Document passage:
* * *

5.2. gcl/Collectives.hpp

namespace gcl

Graphcore Communications Library.

Enums

enum CommGroupType

Enum to define communication group specification type.

Assumption: replica groups are uniform in size and layout on IPUs.

Values:

enumerator ALL

All replicas viewed as one group, replica group size is ignored.

enumerator CONSECUTIVE

Groups are consecutive in replica.

If there are N replicas denoted {0….N-1} and group size is k then the groups are: {0, 1, … k-1}, {k, … 2k-1} … {N-k-1, … N-1}

enumerator ORTHOGONAL

Groups are sliced orthogonal to the replica ordering.

If there are N replicas denoted {0….N-1} and group size is k then the groups are: {0, k, 2k, …}, {1, k+1, 2k+1, …} … {k-1, 2k-1, …, N-1}

Functions

poplar::Tensor allReduce(poplar::Graph &graph, const poplar::Tensor &data, popops::CollectiveOperator op, poplar::program::Sequence &prog, const CommGroup &group, const poplar::DebugContext &debugContext = {}, const poplar::OptionFlags &options = {})

Perform an all-reduce operation.

The operation is performed on the provided tensor over replicas as specified by the group argument. This operation reduces across the tensors that the replicated tensor is a handle for. The result is returned as a replicated tensor.

Supported Option Flags:

  • useSynclessCollectives (true, false, auto) [=auto]

    • true: Use the syncless implementation.

    • false: Use the syncful implementation.

    • auto: Choose the appropriate implementation for the operation in question. At the moment syncless is used when going over gateway links and syncful when going over ipu links.

* * *

Provided records:
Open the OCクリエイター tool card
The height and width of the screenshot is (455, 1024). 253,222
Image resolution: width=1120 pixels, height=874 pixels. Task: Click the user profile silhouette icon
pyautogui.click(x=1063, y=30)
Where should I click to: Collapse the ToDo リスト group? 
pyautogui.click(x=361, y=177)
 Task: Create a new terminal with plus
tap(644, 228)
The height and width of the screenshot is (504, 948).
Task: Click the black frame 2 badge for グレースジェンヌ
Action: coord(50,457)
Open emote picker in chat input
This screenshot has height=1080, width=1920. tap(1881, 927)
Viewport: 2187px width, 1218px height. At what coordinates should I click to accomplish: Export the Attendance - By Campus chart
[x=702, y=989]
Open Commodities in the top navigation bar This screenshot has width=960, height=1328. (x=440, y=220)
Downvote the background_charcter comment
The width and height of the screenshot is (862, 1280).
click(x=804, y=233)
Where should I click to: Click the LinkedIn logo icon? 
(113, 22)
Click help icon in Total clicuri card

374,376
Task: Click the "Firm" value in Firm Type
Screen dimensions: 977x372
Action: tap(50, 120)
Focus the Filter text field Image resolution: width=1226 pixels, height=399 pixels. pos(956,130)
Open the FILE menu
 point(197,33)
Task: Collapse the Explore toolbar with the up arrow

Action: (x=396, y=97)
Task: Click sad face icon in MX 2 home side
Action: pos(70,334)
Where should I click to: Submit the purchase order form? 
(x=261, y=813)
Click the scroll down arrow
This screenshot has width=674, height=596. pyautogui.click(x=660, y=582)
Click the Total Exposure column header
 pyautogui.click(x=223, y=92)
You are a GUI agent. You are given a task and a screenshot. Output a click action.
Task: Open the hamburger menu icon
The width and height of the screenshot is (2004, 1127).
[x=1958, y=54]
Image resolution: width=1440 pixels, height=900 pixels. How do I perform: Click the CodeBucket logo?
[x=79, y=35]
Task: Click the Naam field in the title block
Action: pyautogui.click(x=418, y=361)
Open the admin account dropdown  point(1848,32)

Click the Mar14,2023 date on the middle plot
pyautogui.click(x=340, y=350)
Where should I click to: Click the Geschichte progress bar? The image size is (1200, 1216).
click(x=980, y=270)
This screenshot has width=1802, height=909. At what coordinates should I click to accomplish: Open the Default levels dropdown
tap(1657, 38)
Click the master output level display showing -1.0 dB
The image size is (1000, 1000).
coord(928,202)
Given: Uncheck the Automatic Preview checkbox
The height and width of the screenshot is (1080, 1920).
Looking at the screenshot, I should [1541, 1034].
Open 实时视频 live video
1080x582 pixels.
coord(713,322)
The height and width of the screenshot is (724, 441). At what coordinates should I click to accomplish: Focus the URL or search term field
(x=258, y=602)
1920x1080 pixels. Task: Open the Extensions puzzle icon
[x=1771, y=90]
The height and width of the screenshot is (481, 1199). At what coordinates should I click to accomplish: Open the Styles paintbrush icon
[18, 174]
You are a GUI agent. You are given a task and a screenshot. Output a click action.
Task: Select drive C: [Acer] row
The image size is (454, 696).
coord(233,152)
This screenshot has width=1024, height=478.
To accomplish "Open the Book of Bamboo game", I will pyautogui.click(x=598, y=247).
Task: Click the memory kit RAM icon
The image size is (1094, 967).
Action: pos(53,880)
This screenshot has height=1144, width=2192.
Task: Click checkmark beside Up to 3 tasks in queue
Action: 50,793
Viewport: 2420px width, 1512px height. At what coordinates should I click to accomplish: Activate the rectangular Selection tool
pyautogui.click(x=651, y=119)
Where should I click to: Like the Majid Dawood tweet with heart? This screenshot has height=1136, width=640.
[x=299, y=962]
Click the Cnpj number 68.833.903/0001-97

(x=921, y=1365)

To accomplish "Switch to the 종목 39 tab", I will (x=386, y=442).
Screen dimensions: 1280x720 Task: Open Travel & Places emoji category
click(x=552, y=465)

* * *

Set of tasks:
1. Rewrite the part of the collectives library text between "poplar::Tensor allReduce(poplar::Graph &graph, const" and "the syncless implementation.", inclusive, changing "replicated tensor" to "mirrored tensor".
2. Return the records between the lines holding "This screenshot has width=1802, height=909." and "coord(928,202)", inclusive, reproducing each line exactly.

Answers:
1.
poplar::Tensor allReduce(poplar::Graph &graph, const poplar::Tensor &data, popops::CollectiveOperator op, poplar::program::Sequence &prog, const CommGroup &group, const poplar::DebugContext &debugContext = {}, const poplar::OptionFlags &options = {})

Perform an all-reduce operation.

The operation is performed on the provided tensor over replicas as specified by the group argument. This operation reduces across the tensors that the mirrored tensor is a handle for. The result is returned as a mirrored tensor.

Supported Option Flags:

  • useSynclessCollectives (true, false, auto) [=auto]

    • true: Use the syncless implementation.

2.
This screenshot has width=1802, height=909. At what coordinates should I click to accomplish: Open the Default levels dropdown
tap(1657, 38)
Click the master output level display showing -1.0 dB
The image size is (1000, 1000).
coord(928,202)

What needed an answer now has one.